Only you know how much more security you would like to add to your space. For example, some property owners use their barriers to keep pets inside or maintain their privacy, while others like the extra security it provides for their residences.

Buying a gate latch with a lock is the most popular approach to increase security. You can choose a design that includes a key, a padlock, or a combination lock.

2. What Gate Type Do You Have?

The most common gate types homeowners use are sliding and swing gates. If you have a gate with two sliding doors, you’ll need to make a few more design choices for your latch to be both efficient and aesthetically pleasing.

3. What Is Your Budget?

Budgeting for this security or aesthetic update should be simple, unlike some complex home design projects. First, consider the price of the latch itself and any other supplies or tools you’ll need for installation.

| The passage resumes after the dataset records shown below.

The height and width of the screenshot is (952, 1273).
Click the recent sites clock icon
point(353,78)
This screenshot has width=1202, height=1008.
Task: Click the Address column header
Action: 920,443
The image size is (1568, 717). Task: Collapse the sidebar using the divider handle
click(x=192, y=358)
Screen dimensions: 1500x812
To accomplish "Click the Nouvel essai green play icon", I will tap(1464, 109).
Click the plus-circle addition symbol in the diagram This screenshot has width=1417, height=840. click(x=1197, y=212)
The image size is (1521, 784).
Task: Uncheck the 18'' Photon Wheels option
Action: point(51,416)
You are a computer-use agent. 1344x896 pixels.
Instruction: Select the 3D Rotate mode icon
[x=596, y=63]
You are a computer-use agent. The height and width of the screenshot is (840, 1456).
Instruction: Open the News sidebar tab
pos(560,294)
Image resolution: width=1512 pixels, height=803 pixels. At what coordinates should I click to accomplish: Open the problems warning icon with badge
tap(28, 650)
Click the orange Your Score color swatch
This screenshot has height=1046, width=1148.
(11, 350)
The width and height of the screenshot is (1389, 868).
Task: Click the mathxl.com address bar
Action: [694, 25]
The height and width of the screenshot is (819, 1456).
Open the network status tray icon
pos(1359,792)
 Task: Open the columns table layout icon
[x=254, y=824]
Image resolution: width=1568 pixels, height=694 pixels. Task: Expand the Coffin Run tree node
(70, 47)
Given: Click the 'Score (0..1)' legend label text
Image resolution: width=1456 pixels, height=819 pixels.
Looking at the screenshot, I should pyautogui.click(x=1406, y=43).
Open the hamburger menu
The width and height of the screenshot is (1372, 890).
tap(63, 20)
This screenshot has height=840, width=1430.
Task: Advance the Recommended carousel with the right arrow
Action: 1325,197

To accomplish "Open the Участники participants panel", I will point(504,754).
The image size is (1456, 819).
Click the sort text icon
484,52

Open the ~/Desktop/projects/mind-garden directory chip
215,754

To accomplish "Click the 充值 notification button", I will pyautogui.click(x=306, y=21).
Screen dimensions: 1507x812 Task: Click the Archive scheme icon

You might discover that after upgrading your catch mechanism, you desire handles and hinges that complement the new finish. Take it into consideration and give room to update your other hardware as well if you prefer your outdoor fixtures to match.

4. Have You Considered the Ease and Cost of Installation?

When selecting a gate latch, you should consider the installation process’s complexity. If installing your selected latch is a simple task, you can accomplish it using basic tools.

However, if you want a professional finish, you might need to pay an expert to complete the task. Therefore, you should factor that into your budget, as it should only cost you a few dollars.

Final Thoughts

Although some latch types can take longer to install since you have to fix them on both sides of the door, all of the gate latch types mentioned above are simple to install.